La famille Dupont de Nogent-le-Roi

Certains rêves de tendresse partagée s'allient volontiers au souvenir d'une jeunesse.
Marcel Proust.

En recevant dernièrement la petite Sandrine Morille à la maison...

Auteur d'un livre récent rassemblant les souvenirs des Nogentais...

Lire sur ce  blog : Souvenirs de Nogentais.

Je lui exprimai ma surprise de ne pas avoir vu citer la famille Dupont.

Et oui, personne ne lui en a parlé.

C'est pourtant la famille la plus connue du bourg.

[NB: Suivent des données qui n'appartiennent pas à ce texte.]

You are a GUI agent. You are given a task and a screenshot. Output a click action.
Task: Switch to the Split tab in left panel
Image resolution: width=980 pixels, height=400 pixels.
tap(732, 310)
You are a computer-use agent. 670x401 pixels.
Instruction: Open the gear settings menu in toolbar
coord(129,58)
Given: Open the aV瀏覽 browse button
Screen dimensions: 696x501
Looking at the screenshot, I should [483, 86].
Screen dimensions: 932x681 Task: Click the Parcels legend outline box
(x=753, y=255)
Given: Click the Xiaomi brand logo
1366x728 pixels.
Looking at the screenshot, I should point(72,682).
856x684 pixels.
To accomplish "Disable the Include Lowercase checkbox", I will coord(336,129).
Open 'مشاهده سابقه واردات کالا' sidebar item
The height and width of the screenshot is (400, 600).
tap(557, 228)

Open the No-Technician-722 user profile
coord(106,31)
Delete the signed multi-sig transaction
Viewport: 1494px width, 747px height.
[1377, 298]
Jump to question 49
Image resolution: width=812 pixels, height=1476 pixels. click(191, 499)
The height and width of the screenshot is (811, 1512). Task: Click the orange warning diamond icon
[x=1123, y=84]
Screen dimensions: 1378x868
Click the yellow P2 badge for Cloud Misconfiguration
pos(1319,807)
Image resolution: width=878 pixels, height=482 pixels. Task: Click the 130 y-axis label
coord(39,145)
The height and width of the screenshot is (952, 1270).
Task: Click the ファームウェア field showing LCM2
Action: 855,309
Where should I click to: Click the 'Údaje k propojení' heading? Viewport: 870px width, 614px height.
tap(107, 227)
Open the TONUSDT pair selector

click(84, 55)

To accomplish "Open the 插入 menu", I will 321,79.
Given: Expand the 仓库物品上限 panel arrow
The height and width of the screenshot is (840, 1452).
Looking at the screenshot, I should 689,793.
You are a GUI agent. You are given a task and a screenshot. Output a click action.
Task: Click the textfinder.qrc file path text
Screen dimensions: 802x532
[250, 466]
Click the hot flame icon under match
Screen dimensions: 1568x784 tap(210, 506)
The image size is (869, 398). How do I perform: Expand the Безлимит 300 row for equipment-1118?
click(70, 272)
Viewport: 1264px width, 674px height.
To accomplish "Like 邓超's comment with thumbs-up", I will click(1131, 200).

J'ai donc racheté sur Rakuten le livre de Christiane Dupont-Nangle "Le sel et les lèvres" paru chez Gallimard en 1972.

Et que j'avais malencontreusement prêté.

Là, je savais que je pourrais y trouver les plus jolis souvenirs de la famille Dupont.

………………..

Après quelques recherches généalogiques, je peux préciser que...

Joseph Dupont est né à Quintin (Côtes-d'Armor) le 5 mai 1909.

Il a épousé Isabelle Haerlingen, une ravissante belge de Namur, née le 20 octobre 1911.

Les jeunes mariés se sont d'abord établis à Quintin.

Leur premier enfant, Astrid, prénom de la reine des Belges, est née en 1935 à Quintin.

On les trouve tous trois, lors du recensement 1936, Rue du Pont Marie à Nogent-le-Roi (page 14 du recensement).

Joseph Dupont est alors marchand de porcs.

On aperçoit la maison des Dupont à gauche.

 

Dix autres enfants ont suivi.

"A la maison, il fallait toujours partager en onze" Christiane Dupont en page 153.

Mon grand copain Loïc avait pour coutume de dire : "Je suis le dernier de six et l'aîné de cinq !"

De 1935 à 1950 : naissance de 11 enfants dont des jumeaux.

Dans cet ordre là :

Astrid, Joël, Christiane et Alain (jumeaux), Guy, Loïc, Maryvonne, Nadine, Florence, Armelle et François.

Quinze personnes dans la grande maison : les 11 enfants, les parents et 2 petites bonnes (Louise et Irma.)

De sacrées tablées le dimanche :

"C'était un dimanche, dans notre grande maison merveilleuse et délabrée qui date de 1830. Un repas qui n'en finissait pas, avec M. le Curé. Nous en étions au dessert. Une des spécialités de ma mère, une délicieuse tarte aux pommes qui nous permettait de goûter à tous les pommiers du verger. On mangeait la tarte avec ses doigts. Ma sœur Nadine jouait au piano la Sonate au Clair de lune à l'étage au-dessus. La jeune fille qui jouait de l'harmonium à l'église disait : c'est le meilleur piano du pays. (…) François faisait rebondir une balle dans l'entrée."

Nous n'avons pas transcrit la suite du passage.